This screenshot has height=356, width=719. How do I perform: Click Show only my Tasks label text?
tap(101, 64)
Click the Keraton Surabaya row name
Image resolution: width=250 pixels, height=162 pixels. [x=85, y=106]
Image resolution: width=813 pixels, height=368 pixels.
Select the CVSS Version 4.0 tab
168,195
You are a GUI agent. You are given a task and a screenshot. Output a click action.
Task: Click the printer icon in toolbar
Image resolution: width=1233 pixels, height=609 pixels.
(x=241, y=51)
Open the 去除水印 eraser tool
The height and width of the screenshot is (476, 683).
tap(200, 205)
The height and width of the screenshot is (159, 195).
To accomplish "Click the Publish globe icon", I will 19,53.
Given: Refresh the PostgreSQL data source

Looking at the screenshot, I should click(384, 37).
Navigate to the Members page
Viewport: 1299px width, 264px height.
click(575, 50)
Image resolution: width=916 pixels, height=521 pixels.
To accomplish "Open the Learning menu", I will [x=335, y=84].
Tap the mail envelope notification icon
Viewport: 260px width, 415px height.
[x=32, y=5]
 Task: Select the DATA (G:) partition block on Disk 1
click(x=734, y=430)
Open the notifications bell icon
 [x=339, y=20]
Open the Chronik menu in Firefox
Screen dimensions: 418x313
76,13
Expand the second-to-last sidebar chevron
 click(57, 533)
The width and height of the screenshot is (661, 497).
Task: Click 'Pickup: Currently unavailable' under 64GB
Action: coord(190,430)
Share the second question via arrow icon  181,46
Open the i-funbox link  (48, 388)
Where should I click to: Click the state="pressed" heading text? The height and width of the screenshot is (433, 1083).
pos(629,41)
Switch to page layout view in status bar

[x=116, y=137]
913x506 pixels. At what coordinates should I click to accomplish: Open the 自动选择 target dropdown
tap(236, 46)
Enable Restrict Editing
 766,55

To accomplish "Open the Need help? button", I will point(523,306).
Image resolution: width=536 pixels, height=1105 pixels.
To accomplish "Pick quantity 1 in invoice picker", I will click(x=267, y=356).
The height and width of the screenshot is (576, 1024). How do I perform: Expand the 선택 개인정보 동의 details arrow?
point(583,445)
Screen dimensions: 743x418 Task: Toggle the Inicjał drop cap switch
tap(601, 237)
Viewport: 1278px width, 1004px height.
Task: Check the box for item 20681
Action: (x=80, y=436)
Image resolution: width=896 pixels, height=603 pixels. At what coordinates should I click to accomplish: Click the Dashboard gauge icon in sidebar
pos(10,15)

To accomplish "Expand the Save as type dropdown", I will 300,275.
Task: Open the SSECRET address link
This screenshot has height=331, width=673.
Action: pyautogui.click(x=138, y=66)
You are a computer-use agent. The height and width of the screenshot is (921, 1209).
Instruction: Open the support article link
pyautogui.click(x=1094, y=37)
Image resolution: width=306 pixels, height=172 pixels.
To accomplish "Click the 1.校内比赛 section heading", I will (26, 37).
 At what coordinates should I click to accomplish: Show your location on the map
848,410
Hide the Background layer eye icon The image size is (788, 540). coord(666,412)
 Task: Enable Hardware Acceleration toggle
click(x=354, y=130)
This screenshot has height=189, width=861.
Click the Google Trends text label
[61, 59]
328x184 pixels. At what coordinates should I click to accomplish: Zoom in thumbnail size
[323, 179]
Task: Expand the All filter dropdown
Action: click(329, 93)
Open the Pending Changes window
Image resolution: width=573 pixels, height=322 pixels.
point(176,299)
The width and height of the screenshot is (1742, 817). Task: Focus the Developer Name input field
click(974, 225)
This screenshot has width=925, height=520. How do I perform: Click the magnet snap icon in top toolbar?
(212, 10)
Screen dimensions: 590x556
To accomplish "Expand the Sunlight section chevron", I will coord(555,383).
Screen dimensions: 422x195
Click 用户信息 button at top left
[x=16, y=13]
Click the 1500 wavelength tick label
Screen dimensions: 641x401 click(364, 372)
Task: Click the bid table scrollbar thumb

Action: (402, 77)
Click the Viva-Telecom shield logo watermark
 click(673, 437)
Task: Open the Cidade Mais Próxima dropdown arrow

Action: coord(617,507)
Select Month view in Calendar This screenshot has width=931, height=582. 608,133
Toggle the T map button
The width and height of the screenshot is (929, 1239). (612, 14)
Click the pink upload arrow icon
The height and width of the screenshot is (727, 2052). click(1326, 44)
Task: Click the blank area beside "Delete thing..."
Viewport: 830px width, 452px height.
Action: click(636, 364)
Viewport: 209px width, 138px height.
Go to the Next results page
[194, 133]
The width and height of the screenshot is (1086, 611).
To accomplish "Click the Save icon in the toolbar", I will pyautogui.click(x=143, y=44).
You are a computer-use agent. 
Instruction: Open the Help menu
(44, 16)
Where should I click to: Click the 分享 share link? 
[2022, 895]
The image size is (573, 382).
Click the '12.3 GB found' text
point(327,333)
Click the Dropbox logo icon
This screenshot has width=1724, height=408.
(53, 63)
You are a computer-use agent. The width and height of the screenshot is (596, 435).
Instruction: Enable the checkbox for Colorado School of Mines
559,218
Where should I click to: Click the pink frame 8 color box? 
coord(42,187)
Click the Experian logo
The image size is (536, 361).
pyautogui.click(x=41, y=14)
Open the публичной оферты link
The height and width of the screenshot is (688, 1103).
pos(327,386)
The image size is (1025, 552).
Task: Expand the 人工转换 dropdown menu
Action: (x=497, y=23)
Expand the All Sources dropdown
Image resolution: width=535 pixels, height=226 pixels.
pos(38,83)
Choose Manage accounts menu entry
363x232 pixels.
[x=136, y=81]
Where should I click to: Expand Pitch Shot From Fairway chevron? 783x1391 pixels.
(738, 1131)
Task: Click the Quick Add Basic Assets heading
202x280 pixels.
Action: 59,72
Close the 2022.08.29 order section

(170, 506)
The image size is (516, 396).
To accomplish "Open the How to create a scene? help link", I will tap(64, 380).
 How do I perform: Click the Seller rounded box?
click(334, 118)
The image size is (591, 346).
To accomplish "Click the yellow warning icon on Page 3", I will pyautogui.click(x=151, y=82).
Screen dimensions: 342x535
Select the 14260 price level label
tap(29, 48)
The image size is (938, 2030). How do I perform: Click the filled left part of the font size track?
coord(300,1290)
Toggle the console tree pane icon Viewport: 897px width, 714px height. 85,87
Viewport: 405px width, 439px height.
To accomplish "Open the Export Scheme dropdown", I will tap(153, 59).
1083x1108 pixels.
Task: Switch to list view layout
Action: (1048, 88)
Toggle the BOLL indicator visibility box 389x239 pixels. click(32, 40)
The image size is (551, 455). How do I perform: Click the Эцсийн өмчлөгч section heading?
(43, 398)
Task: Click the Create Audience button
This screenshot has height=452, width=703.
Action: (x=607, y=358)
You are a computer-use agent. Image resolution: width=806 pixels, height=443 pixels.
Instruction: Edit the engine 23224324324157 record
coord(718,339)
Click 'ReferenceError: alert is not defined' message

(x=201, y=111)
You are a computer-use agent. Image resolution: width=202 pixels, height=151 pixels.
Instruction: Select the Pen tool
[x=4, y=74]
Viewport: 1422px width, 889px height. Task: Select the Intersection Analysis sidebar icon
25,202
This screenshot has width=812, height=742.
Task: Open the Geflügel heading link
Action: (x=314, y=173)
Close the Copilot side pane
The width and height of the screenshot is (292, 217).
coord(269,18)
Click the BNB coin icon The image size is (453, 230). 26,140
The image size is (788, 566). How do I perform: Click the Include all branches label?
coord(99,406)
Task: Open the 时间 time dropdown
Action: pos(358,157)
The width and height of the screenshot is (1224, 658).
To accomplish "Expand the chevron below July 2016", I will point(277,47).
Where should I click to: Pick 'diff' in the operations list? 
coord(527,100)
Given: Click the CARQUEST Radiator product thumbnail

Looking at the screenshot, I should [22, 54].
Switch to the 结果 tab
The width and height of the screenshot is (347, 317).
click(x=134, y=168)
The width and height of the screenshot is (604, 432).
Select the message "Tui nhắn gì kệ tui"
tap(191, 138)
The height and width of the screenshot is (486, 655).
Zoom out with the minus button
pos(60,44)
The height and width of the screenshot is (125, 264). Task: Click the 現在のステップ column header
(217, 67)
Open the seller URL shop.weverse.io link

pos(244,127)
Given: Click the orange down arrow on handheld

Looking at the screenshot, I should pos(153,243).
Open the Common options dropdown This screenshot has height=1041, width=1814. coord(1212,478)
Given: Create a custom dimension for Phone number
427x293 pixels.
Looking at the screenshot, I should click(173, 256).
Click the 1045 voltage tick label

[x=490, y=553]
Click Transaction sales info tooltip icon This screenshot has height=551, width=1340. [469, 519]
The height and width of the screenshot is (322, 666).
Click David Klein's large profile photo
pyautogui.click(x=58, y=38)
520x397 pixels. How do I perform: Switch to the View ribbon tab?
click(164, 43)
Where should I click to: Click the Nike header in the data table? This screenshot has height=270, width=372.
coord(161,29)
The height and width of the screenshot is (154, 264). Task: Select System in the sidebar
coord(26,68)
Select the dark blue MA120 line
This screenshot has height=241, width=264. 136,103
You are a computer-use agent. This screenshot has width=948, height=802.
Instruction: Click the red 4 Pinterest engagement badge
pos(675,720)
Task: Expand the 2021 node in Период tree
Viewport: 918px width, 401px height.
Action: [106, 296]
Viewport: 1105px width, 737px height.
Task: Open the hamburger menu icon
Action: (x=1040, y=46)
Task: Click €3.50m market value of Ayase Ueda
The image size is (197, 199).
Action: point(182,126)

___

WORK TO BE COMPLETED
All that is needed is the exact run of lines above from the line containing "You are a computer-use agent. The height" through the line containing "Screen dimensions: 590x556", both of them included.

SOLVED EXERCISE
You are a computer-use agent. The height and width of the screenshot is (921, 1209).
Instruction: Open the support article link
pyautogui.click(x=1094, y=37)
Image resolution: width=306 pixels, height=172 pixels.
To accomplish "Click the 1.校内比赛 section heading", I will (26, 37).
 At what coordinates should I click to accomplish: Show your location on the map
848,410
Hide the Background layer eye icon The image size is (788, 540). coord(666,412)
 Task: Enable Hardware Acceleration toggle
click(x=354, y=130)
This screenshot has height=189, width=861.
Click the Google Trends text label
[61, 59]
328x184 pixels. At what coordinates should I click to accomplish: Zoom in thumbnail size
[323, 179]
Task: Expand the All filter dropdown
Action: click(329, 93)
Open the Pending Changes window
Image resolution: width=573 pixels, height=322 pixels.
point(176,299)
The width and height of the screenshot is (1742, 817). Task: Focus the Developer Name input field
click(974, 225)
This screenshot has width=925, height=520. How do I perform: Click the magnet snap icon in top toolbar?
(212, 10)
Screen dimensions: 590x556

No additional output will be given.